#### WORK REQUIRED
Write out, from the entries below, exactly the lines that run between the lines holding "Image resolution: width=831" and "Task: Click the FIGURE 2 label", inclusive, and stop there.
= Beginning of Section =
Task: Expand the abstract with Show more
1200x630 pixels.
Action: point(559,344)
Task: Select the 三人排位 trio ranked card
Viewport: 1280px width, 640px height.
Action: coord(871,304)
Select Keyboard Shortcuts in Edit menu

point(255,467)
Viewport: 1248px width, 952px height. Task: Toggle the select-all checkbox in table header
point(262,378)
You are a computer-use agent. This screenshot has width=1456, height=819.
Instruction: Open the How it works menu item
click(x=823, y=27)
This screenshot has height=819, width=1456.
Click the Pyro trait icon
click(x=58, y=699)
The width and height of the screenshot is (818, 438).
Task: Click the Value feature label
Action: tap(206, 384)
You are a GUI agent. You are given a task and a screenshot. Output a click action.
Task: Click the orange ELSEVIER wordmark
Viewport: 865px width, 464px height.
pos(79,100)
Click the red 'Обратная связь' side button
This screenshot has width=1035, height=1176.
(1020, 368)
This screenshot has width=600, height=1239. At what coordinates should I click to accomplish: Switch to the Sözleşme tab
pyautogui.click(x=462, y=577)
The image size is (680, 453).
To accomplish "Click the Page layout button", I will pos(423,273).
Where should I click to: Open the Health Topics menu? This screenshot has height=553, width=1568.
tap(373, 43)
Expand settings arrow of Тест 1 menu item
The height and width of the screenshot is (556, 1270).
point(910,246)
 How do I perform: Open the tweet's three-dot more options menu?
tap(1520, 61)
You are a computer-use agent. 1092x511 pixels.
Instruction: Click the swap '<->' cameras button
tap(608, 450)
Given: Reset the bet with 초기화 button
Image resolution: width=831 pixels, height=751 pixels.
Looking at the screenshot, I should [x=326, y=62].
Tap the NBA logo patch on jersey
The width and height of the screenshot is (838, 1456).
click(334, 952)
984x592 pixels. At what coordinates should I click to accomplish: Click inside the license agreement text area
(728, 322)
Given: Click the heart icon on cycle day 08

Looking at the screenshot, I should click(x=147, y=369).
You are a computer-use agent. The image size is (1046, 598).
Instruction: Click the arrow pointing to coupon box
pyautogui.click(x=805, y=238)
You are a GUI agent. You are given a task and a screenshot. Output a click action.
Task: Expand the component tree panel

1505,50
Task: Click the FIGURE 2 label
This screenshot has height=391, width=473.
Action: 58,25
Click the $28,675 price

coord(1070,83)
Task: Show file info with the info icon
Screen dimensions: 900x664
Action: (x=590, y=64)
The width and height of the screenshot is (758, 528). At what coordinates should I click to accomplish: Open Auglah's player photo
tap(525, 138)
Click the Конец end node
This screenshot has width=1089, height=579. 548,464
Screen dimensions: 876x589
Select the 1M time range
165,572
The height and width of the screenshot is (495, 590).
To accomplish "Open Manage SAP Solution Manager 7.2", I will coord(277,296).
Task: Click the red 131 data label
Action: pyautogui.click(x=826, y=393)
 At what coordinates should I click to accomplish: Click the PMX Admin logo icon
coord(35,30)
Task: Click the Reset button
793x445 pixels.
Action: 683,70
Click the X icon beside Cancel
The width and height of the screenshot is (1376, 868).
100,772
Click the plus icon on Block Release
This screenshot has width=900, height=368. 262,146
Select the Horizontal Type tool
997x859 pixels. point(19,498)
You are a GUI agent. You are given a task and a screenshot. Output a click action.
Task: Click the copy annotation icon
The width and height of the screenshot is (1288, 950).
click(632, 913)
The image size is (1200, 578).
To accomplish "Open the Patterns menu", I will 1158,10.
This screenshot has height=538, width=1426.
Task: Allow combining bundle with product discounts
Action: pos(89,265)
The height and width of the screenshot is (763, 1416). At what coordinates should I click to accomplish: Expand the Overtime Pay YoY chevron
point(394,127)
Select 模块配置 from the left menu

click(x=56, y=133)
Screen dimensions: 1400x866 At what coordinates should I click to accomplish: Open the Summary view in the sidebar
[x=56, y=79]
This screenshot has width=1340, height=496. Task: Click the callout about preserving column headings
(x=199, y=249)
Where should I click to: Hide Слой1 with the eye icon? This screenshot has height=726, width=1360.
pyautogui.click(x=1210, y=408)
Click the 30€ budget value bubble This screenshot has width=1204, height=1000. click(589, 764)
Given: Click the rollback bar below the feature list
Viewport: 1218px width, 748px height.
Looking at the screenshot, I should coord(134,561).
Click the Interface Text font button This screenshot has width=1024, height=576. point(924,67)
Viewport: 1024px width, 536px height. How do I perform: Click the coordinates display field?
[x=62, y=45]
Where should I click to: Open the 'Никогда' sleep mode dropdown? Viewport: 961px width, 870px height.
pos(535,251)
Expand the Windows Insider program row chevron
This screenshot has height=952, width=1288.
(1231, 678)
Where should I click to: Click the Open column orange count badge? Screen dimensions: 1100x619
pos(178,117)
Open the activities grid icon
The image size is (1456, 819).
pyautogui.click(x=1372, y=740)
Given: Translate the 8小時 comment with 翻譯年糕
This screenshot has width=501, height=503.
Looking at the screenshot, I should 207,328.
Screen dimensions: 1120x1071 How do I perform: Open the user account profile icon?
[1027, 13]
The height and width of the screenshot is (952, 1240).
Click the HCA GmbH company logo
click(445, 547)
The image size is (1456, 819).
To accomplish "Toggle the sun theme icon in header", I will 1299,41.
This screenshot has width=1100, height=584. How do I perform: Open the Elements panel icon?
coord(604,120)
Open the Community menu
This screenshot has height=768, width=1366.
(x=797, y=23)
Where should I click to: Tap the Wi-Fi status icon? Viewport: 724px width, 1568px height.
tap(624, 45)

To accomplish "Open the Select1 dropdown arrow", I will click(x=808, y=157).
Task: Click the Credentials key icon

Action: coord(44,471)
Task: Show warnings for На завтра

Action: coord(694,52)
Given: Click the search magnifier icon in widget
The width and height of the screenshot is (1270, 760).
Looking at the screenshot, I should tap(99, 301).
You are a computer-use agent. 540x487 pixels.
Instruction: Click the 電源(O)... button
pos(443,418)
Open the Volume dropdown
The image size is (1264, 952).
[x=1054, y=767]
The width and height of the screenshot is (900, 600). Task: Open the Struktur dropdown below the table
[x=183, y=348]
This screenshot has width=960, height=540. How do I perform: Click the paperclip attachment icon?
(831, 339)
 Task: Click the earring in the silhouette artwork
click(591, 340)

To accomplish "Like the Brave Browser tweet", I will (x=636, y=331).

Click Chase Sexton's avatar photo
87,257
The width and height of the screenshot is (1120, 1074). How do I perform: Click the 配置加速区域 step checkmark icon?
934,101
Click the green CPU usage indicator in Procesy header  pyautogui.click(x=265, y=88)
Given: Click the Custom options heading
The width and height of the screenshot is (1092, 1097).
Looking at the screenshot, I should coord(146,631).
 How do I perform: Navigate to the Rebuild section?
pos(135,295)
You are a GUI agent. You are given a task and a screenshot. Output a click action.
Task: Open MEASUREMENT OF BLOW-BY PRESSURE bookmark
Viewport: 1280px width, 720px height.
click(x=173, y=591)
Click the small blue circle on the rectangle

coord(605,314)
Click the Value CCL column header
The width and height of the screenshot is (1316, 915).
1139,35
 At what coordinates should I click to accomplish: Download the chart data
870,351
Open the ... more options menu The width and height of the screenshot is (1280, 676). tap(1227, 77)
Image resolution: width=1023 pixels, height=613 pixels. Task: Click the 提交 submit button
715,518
= End of Section =
#### REPLY TO THE EXERCISE
Image resolution: width=831 pixels, height=751 pixels.
Looking at the screenshot, I should [x=326, y=62].
Tap the NBA logo patch on jersey
The width and height of the screenshot is (838, 1456).
click(334, 952)
984x592 pixels. At what coordinates should I click to accomplish: Click inside the license agreement text area
(728, 322)
Given: Click the heart icon on cycle day 08

Looking at the screenshot, I should click(x=147, y=369).
You are a computer-use agent. The image size is (1046, 598).
Instruction: Click the arrow pointing to coupon box
pyautogui.click(x=805, y=238)
You are a GUI agent. You are given a task and a screenshot. Output a click action.
Task: Expand the component tree panel

1505,50
Task: Click the FIGURE 2 label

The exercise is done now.